But unbeknownst to his enemies, Paul is something of a prophesied Messiah, with talents and abilities that he himself does not yet understand. And when dark forces attack his father, Duke Leto Atreides, he has to rely on these innate abilities, along with good friends like Duncan Idaho, to stay alive and eventually lead a rebellion on the planet Arrakis.

This is the book that started it all, and it is still by far the best book on the list. It has action, political drama, tense survivalist moments, and thrilling sci-fi spectacle. It has everything you want in a science fiction novel, and absolutely deserves to be number one.

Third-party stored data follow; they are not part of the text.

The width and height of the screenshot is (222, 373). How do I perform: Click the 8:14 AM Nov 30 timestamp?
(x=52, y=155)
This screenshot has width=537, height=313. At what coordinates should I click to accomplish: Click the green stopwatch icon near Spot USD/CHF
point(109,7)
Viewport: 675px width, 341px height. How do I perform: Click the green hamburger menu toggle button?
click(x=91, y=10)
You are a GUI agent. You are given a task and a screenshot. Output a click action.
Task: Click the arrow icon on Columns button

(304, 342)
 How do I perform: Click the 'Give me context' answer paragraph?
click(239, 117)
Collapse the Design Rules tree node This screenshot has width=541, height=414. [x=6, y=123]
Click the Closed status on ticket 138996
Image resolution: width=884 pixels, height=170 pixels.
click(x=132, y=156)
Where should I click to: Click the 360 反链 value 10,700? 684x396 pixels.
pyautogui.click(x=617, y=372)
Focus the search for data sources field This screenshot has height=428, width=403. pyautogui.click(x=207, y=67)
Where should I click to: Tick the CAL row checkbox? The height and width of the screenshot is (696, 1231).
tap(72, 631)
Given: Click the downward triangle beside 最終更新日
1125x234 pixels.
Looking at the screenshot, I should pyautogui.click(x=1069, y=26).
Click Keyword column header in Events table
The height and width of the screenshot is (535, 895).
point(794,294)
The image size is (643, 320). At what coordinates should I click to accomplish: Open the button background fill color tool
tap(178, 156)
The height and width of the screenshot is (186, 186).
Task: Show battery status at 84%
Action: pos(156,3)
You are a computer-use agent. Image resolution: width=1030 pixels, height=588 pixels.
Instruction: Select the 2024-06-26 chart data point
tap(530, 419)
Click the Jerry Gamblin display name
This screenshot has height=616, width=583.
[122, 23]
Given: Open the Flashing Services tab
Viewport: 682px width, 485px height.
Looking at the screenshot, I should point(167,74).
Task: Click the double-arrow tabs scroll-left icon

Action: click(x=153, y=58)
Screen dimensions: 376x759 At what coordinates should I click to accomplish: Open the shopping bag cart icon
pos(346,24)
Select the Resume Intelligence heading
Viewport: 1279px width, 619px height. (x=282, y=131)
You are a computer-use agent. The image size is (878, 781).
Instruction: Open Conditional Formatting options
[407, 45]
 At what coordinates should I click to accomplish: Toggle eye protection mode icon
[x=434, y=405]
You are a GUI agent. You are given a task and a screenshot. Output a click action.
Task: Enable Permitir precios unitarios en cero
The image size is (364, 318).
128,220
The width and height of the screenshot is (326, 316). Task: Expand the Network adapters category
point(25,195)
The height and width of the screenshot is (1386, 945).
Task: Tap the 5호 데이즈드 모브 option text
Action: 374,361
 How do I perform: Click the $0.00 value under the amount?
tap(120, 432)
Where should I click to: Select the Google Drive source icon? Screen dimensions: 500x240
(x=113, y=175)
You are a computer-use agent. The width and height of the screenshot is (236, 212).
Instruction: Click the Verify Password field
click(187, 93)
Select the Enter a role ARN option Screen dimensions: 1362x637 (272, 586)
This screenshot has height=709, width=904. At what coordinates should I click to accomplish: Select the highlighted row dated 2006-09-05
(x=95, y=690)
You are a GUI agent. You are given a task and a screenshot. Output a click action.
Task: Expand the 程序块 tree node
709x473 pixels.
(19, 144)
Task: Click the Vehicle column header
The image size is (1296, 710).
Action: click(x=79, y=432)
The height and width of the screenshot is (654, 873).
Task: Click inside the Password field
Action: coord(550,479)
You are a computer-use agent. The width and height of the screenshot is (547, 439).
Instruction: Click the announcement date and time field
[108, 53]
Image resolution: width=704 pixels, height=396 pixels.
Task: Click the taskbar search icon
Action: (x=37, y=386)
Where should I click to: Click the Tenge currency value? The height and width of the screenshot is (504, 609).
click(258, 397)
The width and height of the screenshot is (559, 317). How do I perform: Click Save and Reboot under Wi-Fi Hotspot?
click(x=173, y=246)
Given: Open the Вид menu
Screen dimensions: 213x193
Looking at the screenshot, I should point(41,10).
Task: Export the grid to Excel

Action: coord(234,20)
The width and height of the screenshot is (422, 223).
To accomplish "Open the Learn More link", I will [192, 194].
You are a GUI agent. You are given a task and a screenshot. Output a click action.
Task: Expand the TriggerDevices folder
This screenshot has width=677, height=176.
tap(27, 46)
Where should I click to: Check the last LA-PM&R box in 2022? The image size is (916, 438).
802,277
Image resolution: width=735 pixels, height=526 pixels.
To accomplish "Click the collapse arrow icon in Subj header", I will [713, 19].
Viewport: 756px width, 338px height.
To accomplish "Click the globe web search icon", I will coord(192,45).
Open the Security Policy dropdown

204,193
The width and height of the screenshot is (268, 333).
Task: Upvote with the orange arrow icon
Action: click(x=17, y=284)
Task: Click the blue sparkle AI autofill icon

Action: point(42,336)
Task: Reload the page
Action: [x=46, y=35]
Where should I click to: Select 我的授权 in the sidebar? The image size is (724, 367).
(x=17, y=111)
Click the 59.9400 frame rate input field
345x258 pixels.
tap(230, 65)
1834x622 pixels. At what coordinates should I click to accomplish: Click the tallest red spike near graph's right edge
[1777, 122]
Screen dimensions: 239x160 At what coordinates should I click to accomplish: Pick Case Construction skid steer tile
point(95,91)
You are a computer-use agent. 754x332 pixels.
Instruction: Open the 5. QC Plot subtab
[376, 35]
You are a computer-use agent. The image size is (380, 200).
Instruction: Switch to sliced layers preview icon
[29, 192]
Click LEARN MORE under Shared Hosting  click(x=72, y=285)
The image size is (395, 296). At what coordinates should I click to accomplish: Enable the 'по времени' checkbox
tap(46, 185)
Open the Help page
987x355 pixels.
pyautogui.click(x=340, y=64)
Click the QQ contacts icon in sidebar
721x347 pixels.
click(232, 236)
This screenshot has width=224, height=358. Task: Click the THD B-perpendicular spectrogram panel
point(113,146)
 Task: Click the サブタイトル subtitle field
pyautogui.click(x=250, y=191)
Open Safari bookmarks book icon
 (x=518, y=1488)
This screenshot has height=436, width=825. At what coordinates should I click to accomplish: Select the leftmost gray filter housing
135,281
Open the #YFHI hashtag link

If you can, I recommend reading the book first. But if you prefer to watch a movie, the one directed by Denis Villeneuve is the best. The film directed by David Lynch has its pluses, but overall is a sad comparison to the newer movie. And that’s not just because of improved technology.

The Expanded Universe Ranked

All right, now that we have the main books out of the way, what about all of the expanded universe novels written by Brian Herbert and Kevin J. Anderson?

These books are very good, but also have a different style from the original books. They are meant to be a more pulp-like, enjoyable read, lacking a little bit in the deep philosophical thought of the original six books. But they still are good books and tell great stories, so we thought we should mention them.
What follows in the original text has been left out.